JuraLes élus ont augmenté leurs salaires illégalement
Les conseillers communaux de Haute-Sorne se sont versés de la prévoyance avant la retraite, une pratique qui sera débattue lundi prochain par les parlementaires.
- par
- Vincent Donzé
Les indemnités versées à des conseillers communaux de Haute-Sorne sont-elles méritées? Sans doute, mais sont-elles légales? En puisant dans la prévoyance professionnelle pour financer des versements compensatoires, les conseillers communaux ont poussé le bouchon trop loin, même si ces montants figuraient au budget.

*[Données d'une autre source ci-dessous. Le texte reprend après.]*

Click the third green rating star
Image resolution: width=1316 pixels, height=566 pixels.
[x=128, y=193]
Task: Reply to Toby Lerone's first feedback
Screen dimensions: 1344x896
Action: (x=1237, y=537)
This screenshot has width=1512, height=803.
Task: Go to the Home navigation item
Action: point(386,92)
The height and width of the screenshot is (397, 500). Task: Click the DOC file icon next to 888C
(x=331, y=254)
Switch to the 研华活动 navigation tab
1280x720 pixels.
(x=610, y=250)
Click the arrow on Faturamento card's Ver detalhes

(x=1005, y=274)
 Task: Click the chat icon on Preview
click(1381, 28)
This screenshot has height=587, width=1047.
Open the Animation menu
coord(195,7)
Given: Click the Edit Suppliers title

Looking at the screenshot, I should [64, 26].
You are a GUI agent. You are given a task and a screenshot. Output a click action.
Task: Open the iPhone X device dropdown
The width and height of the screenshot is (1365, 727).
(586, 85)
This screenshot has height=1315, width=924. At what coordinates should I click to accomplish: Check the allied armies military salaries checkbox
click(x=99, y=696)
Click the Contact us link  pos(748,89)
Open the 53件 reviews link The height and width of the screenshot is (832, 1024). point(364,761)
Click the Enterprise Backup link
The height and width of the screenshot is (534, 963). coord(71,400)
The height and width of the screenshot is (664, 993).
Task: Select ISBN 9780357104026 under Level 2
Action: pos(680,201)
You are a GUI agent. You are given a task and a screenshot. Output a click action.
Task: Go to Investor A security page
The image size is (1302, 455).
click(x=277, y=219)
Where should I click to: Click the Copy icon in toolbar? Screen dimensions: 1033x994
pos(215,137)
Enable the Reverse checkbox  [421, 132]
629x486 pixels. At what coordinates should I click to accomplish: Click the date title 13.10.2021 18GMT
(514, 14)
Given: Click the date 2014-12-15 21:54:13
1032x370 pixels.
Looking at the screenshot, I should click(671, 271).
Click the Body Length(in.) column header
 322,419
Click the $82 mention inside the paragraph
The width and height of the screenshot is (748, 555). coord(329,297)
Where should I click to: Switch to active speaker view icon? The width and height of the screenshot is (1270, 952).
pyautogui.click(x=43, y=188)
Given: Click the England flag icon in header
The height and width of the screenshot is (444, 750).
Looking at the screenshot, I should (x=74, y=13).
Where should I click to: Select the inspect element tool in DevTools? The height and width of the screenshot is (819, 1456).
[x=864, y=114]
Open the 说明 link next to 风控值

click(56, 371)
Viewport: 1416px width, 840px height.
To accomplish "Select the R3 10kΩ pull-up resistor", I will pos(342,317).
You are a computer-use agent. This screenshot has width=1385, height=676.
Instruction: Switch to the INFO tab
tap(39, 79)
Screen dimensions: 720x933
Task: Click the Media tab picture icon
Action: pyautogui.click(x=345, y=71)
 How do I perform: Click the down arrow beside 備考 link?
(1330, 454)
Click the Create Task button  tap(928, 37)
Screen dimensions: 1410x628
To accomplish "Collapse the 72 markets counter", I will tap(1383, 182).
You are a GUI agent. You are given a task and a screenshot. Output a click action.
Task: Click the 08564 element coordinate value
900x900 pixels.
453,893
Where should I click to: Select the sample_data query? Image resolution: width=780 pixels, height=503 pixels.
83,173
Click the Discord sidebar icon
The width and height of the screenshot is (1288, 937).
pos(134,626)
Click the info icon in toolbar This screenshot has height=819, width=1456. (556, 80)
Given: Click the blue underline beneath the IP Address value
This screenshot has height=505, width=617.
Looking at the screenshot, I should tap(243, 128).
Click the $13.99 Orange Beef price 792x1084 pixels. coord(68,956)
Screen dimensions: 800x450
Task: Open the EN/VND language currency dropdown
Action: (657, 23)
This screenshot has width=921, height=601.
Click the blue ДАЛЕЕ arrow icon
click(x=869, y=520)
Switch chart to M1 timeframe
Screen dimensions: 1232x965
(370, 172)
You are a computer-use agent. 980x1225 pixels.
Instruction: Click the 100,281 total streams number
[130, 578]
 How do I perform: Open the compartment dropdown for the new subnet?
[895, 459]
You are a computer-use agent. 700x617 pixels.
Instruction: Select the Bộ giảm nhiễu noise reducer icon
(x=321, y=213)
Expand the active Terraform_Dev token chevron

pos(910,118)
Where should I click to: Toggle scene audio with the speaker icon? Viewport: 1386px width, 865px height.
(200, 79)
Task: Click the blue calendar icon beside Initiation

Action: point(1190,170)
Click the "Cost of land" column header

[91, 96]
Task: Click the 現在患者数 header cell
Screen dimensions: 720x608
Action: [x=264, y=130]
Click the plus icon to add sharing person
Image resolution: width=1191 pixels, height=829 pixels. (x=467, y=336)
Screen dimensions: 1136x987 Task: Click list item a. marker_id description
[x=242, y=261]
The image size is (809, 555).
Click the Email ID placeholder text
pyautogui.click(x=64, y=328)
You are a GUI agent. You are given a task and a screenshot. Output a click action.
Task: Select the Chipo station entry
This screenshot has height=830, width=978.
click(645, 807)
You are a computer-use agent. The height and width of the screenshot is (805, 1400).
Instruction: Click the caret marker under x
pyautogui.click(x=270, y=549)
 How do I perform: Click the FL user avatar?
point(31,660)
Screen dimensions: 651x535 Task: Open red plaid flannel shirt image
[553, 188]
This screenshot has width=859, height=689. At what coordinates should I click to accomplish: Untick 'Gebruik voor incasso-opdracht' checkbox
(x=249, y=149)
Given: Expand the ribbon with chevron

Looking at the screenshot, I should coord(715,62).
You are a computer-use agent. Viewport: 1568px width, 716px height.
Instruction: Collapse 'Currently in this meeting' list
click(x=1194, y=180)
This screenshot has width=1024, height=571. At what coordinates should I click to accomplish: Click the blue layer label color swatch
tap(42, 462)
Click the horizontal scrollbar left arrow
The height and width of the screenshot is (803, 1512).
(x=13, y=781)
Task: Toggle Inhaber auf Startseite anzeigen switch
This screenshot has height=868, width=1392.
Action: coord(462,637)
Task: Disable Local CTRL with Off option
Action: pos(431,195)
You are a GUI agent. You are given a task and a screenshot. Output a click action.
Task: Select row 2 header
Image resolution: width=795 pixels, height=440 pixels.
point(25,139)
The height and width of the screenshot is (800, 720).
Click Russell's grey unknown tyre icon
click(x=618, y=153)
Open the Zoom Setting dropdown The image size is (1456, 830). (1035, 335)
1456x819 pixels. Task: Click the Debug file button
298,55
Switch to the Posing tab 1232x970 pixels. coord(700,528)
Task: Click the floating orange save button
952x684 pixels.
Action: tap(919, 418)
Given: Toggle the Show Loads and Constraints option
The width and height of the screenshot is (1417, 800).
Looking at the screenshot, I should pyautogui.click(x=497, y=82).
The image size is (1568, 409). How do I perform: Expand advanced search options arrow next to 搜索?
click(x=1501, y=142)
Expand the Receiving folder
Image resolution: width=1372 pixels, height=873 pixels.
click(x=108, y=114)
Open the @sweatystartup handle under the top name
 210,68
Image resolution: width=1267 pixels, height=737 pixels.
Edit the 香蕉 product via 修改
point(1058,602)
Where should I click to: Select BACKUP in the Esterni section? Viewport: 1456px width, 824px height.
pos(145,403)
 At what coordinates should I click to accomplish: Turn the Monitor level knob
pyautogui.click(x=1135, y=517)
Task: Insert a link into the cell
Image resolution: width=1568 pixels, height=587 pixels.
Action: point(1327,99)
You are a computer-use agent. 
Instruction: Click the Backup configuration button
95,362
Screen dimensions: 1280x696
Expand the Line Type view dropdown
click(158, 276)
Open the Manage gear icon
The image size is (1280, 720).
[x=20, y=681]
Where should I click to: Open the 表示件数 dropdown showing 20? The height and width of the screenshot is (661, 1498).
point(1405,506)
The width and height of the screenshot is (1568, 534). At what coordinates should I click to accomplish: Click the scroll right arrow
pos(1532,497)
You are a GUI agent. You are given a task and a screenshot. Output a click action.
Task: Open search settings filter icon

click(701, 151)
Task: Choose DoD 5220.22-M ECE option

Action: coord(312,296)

Sans cotiser, les membres du Conseil communal se sont octroyés des montants puisés dans la part patronale de la loi fédérale sur la prévoyance professionnelle vieillesse, survivants et invalidité (LPP) et prévu pour la retraite. Lundi prochain, à la prochaine séance du Conseil général, ils demanderont aux parlementaires de passer l’éponge sur une pratique illégale.
Pas affiliés à la caisse
Les conseillers généraux devront statuer sur la validation d’un versement compensatoire total de 54 167 francs octroyés en 2021 à sept conseillers communaux qui n’étaient pas affiliés à la caisse de pension, un versement effectué sans base légale. Au lieu de rembourser les montants perçus, ils demandent une modification rétroactive du règlement relatif aux traitements, honoraires, jetons de présence, vacations et indemnités des autorités.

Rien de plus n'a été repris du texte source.